Die ersten Erfolge der HPV Impfung wurden aus Schottland, wo diese Impfung im großen Stile im Rahmen der Schulimpfung durchgeführt wurde, bekannt: die unmittelbaren Vorläufer des invasiven Zervixkarzinoms, die CIN3, welche heute bislang nur über das Screening entdeckt und operativ entfernt werden, treten quasi nicht mehr auf. Die Erfolgsrate der Impfung liegt dabei bei 99%!
Diese Entwicklung können wir auch in Deutschland, wo die Rate der Erstimpfungen mit 60-70 % im Vergleich zu anderen Europäischen Ländern und zu Australien, wo deutlich höhere Impfraten erreicht werden, beobachten.

Für unsere tägliche Arbeit in der Vorsorge bedeutet dies, dass die Vorläufer des Gebärmutterhalskrebses bei jungen Frauen zunehmend weniger nachweisbar sind. Die 2007 erstmals geimpften Frauen, damals noch im Alter zwischen 12 und 17 Jahren - entsprechend dem Geburtsjahrgang 1990 - 1995 haben heute bereits das 30. Lebensjahr überschritten. Das bedeutet in der täglichen Routine, dass über die Hälfte aller Krebsvorläufer in dieser Altersgruppe nicht mehr existieren: ein riesiger Fortschritt, an den noch vor wenigen Jahren niemand in diesem Umfang gedacht hätte! Umso wichtiger ist, dass alle Mädchen und inzwischen auch Jungen diese Chance, sich mit einer Impfung bereits im Kindesalter vor der Entstehung einer Krebserkrankung zu schützen, auch annehmen.
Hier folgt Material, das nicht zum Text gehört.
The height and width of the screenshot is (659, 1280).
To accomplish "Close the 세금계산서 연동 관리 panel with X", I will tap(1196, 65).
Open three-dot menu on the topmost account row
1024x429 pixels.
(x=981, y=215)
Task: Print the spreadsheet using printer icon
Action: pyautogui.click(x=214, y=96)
Wichtig in diesem Zusammenhang ist der Hinweis, dass -obwohl inzwischen Millionen von Frauen geimpft wurden- entgegen anderslautender Behauptungen in keinem Fall bei Komplikationen ein direkter Zusammenhang mit der Impfung nachweisbar war.

Die wenigen jungen Frauen unterhalb des 30. Lebensjahres, welche heute mit einem auffälligem Befund in die Dysplasiesprechstunde kommen, sind in der Regel nicht gegen HPV geimpft. Ganz selten tritt eine CIN3 trotz einer Impfung auf. Allerdings finden wir in diesen seltenen Fällen fast immer HPV Typen, die nicht im Spektrum des Impfstoffes, der weltweit benutzt wird, vorhanden sind. Auch wenn es sich hierbei lediglich um ca. 5% der Fälle handelt, führen wir derzeit bei diesen Frauen in dieser Altersgruppe nach wie vor die Vorsorge durch. Dies geschieht einerseits, damit keine Frau durchs Netz fällt, andererseits auch, damit wir sehen, welche HPV Typen zusätzlich noch in den Impfstoff integriert werden sollten.